Veränderung der Wechselkurse

Aus dem Beispiel der steigenden Zinsen in den USA wird deutlich, dass sich der Kurs einer Währung im Vergleich zu einer anderen durch Angebot und Nachfrage verändert. Wie bereits erwähnt, ist der Devisenmarkt der größte Marktplatz der Welt. Dies begründet die ungeheure Liquidität, die in diesem Markt vorhanden ist, die wiederum zu starken Schwankungen bei der Kursbildung führt. Damit stehen Devisen im Blickpunkt spekulativer Anleger, die auf kurzfristige Gewinne hoffen und durch die Spekulationsgeschäfte teilweise zu einer Verfälschung des tatsächlichen Wertes einer Währung, dem realen Wert des zugrunde liegenden Warenkorbes beitragen.

Wechselkursrisiken

Deutsche Anleger, die Anfang der 90er Jahre in hochverzinste südafrikanische Anleihen in Rand investierten, hatten mit Rücknahme der Papiere wenig Freude an der Rendite. Der Rand hatte bis Mitte der 90er Jahre fast 30 Prozent gegenüber der D-Mark eingebüßt.
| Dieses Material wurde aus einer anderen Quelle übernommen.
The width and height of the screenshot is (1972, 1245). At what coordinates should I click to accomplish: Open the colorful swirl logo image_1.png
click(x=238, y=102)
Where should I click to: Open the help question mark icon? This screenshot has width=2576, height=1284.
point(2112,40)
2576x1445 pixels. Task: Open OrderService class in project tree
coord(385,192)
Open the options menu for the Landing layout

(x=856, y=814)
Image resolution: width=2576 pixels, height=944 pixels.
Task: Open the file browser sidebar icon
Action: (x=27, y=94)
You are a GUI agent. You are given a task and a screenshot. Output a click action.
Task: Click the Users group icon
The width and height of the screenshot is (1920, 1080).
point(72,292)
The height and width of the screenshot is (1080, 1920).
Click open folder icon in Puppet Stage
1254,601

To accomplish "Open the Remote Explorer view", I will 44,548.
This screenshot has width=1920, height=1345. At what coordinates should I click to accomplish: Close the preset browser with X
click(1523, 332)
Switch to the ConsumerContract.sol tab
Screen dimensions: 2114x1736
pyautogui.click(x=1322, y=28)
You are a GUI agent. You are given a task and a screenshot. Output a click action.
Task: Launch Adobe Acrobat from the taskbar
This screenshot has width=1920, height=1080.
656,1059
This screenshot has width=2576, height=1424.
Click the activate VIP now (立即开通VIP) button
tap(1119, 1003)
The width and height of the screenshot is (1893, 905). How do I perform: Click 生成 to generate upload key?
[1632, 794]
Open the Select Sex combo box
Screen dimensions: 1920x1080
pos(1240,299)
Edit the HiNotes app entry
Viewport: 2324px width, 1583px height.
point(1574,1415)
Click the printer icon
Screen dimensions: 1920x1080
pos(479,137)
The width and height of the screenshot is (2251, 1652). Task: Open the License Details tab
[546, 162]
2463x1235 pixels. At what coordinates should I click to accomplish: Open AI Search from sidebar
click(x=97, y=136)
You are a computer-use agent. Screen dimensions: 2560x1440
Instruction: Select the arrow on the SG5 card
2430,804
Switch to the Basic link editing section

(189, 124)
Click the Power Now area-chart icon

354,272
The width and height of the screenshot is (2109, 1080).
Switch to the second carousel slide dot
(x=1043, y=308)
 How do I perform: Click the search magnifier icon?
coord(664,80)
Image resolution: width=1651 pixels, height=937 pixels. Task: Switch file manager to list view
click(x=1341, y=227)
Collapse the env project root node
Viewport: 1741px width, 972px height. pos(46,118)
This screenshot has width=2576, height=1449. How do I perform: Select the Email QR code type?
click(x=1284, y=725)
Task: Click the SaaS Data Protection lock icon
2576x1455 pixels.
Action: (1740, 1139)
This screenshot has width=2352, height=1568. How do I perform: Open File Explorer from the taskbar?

Bei Rücknahme und Rekonvertierung der Anlagegelder von Rand in D-Mark ging aufgrund dieses Wertverlustes der Fremdwährung die Rendite gänzlich verloren. Massive Verluste aufseiten der deutschen Anleger waren die Folge. Wer Gelder in Fremdwährungsanleihen investiert, muss den Wechselkurs mitberücksichtigen. Dieser bietet neben dem Risiko eines Währungsverlustes auf der anderen Seite natürlich auch die Chance, neben einer überdurchschnittlichen Rendite im Ausland auch noch Kursgewinne über die Währung zu realisieren.